It should be noted that whereas Shepherd referred to a more ambiguous presence in the landscape, Donaldson attributed all to ‘the Creator’ [10]. A deeply religious person, the landscape was, for her, the place she could experience and be closer to God.

Donaldson corrects Marion Lochhead at the conclusion of a follow-up letter, dated 18 June 1929, having read a draft of an article for ‘Bulletin’ that Lochhead had wrote on her:

“I who have never left these shores, have never thought of myself as a ‘traveler’, but having looked it up in the dictionary and see one definition to be ‘a wayfarer’, in that sense the description is correct“.

Shepherd’s journeying was to return to the mountain’s foot hills time and time again, rather than to aim only for the summit, in order to continue her deep reading and connection with her surroundings. Through Donaldson’s wayfaring, her landscape photography communicates the physicality of the walk, of carrying her camera out and above all, her sense of freedom.

Footnotes

[1] ‘Herself’, DUNBAR, J.T. (1980) 2nd Ed, Ticknor & Fields, New Haven and New York.

[2] National Library of Scotland also holds copies of the portraits as part of the John Telfer Dunbar Collection.

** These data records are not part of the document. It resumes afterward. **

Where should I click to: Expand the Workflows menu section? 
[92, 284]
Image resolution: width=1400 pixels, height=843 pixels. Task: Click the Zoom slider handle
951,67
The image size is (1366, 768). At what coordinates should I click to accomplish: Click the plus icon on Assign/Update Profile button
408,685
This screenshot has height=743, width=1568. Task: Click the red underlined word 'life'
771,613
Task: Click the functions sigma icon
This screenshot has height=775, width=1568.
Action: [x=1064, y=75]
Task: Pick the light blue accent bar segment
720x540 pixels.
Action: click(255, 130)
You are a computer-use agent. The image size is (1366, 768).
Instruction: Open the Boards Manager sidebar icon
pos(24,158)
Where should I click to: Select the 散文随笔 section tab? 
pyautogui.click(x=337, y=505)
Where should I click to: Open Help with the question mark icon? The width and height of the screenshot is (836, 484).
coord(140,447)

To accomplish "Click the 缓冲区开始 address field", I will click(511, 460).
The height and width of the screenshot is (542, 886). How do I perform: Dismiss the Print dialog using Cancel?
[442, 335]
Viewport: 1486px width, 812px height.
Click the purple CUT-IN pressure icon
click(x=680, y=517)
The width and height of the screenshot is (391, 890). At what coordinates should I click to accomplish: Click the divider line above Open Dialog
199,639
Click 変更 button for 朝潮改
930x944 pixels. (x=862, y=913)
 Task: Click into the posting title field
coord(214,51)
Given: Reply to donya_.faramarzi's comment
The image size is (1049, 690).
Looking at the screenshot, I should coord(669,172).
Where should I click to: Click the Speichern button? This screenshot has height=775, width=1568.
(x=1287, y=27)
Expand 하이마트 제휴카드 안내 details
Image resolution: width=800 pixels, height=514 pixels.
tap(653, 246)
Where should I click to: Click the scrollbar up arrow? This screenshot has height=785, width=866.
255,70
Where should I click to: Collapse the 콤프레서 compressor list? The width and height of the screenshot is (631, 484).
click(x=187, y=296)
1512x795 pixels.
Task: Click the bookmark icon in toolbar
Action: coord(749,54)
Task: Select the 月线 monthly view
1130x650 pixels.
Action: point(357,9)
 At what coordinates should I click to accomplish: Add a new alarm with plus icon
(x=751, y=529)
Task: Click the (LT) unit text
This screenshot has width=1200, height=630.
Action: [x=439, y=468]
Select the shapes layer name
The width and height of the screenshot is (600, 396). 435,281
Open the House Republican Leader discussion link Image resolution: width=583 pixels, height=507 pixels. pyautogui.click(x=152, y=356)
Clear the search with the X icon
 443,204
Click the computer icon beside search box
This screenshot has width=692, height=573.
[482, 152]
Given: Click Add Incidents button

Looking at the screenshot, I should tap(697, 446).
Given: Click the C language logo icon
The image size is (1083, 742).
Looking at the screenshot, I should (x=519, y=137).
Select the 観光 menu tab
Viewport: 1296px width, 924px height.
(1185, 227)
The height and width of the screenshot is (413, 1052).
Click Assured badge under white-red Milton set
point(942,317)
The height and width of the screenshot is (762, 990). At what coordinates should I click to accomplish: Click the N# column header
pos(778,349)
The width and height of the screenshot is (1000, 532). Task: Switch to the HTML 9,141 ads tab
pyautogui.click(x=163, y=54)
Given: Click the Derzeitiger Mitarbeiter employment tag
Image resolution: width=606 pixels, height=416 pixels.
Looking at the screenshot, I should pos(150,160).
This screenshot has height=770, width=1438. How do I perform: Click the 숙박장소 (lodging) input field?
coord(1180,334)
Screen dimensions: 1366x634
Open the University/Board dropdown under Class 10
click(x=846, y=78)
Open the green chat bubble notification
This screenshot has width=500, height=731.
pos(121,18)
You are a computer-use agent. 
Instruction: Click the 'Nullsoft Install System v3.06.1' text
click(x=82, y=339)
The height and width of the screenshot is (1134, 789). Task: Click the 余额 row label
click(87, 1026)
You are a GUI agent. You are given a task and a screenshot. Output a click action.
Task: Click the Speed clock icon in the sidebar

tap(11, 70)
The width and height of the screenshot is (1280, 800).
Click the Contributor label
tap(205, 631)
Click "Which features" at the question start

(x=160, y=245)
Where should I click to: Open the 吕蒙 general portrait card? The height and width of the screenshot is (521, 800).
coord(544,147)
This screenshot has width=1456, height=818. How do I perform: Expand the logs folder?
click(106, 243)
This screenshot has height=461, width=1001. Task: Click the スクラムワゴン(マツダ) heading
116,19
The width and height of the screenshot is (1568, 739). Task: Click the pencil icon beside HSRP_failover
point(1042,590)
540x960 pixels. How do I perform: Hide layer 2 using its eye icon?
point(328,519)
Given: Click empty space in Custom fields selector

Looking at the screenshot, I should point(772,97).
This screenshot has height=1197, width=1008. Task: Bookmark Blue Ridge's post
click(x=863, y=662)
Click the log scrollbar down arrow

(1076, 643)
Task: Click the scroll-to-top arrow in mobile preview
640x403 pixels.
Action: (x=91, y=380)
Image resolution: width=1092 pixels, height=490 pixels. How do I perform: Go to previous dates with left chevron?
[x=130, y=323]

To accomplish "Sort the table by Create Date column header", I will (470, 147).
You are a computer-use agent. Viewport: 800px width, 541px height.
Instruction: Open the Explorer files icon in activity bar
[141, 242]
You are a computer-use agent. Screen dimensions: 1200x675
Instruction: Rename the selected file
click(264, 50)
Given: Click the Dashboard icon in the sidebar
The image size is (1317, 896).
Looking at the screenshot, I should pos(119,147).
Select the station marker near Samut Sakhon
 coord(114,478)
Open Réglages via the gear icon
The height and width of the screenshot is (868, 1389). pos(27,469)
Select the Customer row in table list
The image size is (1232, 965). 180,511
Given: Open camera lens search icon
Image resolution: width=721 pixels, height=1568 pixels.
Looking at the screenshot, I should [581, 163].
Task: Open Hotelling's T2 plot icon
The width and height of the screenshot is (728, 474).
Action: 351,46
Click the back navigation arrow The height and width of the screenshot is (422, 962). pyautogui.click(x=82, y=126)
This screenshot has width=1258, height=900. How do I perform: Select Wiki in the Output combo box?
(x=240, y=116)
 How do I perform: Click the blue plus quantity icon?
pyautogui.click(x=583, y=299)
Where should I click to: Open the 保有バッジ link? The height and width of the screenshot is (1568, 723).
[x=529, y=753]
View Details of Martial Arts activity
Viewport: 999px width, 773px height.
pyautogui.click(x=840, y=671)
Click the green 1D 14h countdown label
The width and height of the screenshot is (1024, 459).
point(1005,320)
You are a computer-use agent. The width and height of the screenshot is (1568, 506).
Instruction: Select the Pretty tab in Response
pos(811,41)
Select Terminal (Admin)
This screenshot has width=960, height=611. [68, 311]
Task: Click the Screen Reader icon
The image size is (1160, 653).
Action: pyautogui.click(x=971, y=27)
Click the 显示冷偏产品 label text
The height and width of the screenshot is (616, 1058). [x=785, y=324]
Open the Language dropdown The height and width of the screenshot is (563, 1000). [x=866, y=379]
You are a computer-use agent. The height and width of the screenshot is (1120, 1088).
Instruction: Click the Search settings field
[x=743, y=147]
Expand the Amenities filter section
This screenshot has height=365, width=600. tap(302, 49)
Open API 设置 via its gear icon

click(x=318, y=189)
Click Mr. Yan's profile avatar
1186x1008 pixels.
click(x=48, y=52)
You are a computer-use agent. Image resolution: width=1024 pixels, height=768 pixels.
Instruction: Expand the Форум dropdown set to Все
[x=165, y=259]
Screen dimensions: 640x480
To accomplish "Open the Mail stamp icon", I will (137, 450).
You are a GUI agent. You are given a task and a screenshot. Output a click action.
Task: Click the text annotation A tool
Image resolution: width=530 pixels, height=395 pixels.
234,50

[3] Donaldson lived at Sanna Bheag until 1947, when a fire destroyed her home.

[4] P. 142, ‘Wanderings of the Western Isles’, DONALDSON, M.E.M. (1921), Alexander Gardner, Paisley.

[5] P.10-11, ‘The Living Mountain’, SHEPHERD, N. (2011) 3rd Edition Canongate Books

[6] Ibid. Shepherd wrote ‘The Living Mountain’ in 1945, but it was not published until 1977 by Aberdeen University Press.

[7] Letter from M.E.M. Donaldson, to Marion Lochhead, dated ‘St Columba’s Day, 1929’. Letter held by National Library of Scotland.

[8] Ibid.

[9] P. 141, ‘Wanderings of the Western Isles’, DONALDSON, M.E.M. (1921), Alexander Gardner, Paisley.

[10] P.141, Ibid.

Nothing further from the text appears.